Monday, December 05, 2005

Rowdy Randy Repeating Chicago?

Where he famously pleaded that the defendants should be found innocent because the trial was a circus. After onetime United States Attorney General Randy Clark, the defendants, and the defense lawyers, had, actually, turned the trial into a circus.

Will Sadaam Out Manson Manson?

He has already greatly outdone Charles Manson in terms of mass murder. And he is a much larger physical presence in the courtroom. And has the enormous acquired gravitas of a much longer and much more efficacious dictatorship over many more people.

Shades of the Great American Show Trials of the Youth Insurrection!

From a Yahoo! AP article, Saddam's Comments Highlight Unruly Session :

Saddam's Comments Highlight Unruly Session By HAMZA HENDAWI, Associated Press Writer

Saddam Hussein railed at the judge Monday, and the former president's lawyers briefly walked out of court before the first witness testified that Saddam's agents carried out random arrests, torture and killings in an Iraqi village.

Former U.S. Attorney General Ramsey Clark, who is helping represent Saddam, told the judge he needed only two minutes to present his argument.

But Chief Judge Rizgar Mohammed Amin at first said only Saddam's chief lawyer, Khalil al-Dulaimi, could speak. Amin said the defense should submit its motion in writing and warned that if the defense walked out then the court would appoint replacement lawyers.

After the defense lawyers left, Saddam, shaking his right hand, told the judge: "You are imposing lawyers on us. They are imposed lawyers. The court is imposed by itself. We reject that."

Saddam and his half brother Barazan Ibrahim then chanted "Long live Iraq, long live the Arab state."

Ibrahim stood up and shouted: "Why don't you just execute us and get rid of all of this!"

When the judge explained that he was ruling in accordance with the law, Saddam replied: "This is a law made by America and does not reflect Iraqi sovereignty."

It was the third court session in the trial of Saddam and seven co-defendants — accused in the 1982 killing of more than 140 Shiites after an assassination attempt against the president in Dujail — where Saddam at times appeared to be in control of the court as much as the presiding judge.

After the lawyers spoke, the first witness to take the stand, Ahmed Hassan Mohammed, began his emotional but often rambling testimony. He said that after an assassination attempt on Saddam, security agencies took people of all ages from age 14 to over age 70. They were tortured for 70 days at the intelligence headquarters in Baghdad before being moved to Abu Ghraib prison where the abuse continued, he said.

[…] "Reconciliation is essential," Clark told the court. "This trial can divide or heal.
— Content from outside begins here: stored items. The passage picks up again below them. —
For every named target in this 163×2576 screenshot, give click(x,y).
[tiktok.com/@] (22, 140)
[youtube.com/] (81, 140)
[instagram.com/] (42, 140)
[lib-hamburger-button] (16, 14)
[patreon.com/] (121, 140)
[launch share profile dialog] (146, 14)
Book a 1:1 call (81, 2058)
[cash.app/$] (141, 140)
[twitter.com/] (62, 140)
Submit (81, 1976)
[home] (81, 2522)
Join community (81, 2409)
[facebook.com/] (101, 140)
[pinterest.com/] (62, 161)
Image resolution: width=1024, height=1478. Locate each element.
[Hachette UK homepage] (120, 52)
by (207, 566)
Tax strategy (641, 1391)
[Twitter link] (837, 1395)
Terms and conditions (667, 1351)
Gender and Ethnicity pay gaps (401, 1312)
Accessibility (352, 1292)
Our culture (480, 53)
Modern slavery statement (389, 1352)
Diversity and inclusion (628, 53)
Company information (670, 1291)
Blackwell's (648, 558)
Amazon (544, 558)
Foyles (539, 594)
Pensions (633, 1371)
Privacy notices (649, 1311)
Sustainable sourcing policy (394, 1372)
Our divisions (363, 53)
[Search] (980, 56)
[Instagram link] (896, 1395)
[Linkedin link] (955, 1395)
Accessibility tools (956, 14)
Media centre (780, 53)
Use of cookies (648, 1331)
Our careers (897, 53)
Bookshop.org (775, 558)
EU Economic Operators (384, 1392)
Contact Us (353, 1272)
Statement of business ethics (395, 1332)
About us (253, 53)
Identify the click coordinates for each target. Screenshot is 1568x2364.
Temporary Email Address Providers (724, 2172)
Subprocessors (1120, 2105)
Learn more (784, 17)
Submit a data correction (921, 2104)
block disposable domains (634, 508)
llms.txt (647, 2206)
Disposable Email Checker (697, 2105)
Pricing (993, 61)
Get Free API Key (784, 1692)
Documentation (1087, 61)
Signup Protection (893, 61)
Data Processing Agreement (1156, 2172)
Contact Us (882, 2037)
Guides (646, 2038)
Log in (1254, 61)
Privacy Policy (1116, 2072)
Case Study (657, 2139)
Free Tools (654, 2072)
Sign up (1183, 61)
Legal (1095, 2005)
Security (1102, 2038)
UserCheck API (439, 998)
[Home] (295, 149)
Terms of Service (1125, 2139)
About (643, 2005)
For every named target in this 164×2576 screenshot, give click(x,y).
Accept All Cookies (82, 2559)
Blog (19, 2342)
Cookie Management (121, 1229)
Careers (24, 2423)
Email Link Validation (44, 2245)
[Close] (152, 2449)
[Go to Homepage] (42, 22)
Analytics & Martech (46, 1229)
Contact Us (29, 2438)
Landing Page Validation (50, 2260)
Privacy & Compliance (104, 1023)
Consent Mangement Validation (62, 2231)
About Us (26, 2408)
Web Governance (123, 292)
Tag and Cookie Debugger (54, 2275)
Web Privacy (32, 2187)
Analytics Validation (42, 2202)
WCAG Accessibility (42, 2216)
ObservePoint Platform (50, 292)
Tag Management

Unless [this trial] is seen as absolutely fair, and fair in fact, it will divide rather than reconcile Iraq."

Clark then said all parties were entitled to protection, and the measures offered to protect the defense and their families were "absurd." Clark said that without such protection, the judicial system would collapse.

Al-Nueimi then spoke about the legitimacy issue, arguing that court is not independent and was in fact set up under the U.S.-led occupation rather than by a legal Iraqi government. He said the language of the statute was unchanged from that promulgated by the former top U.S. administrator in Iraq, L. Paul Bremer, and was therefore "illegitimate."

The first witness earlier exchanged insults with Saddam's half brother, telling him "you killed a 14-year-old boy." [/] "To ####," the half brother, Ibrahim, replied. [/] "You and your children go to ####," the witness replied. [/] The judge then asked them to avoid such exchanges.

As the testimony continued, Saddam's lawyers objected that someone in the visitors' gallery was making threatening gestures and should be removed. Ibrahim leapt to his feet, spat in the direction of the gallery, and shouted, "These are criminals." [/] The judge ordered the person removed from the gallery and questioned.

[…] At the start of Monday's session, Saddam walked into the court with a smile, carrying a copy of the Quran, Islam's holy book, and greeted everyone there. [/] Most of the defendants and several of the defense lawyers, including Clark, al-Dulaimi and al-Nueimi, stood up out of respect when Saddam walked in. [My ellipses and emphasis]


The trial is being broadcast live to the Iraqi people and their neighbors, I believe.

This is a blessing rarely available in our country. Except for Judge Judy and, possibly, that epitome of American jurisprudence, the murder trial of O. J. Simpson.

With some dozen or so Sadaam trials being planned and with the current delaying and rowdiness tactics of the defense, this apt to be the longest running and most popular real reality television presentation of all time.

Sadly, Sadaam will probably die of old age before the ratings drop.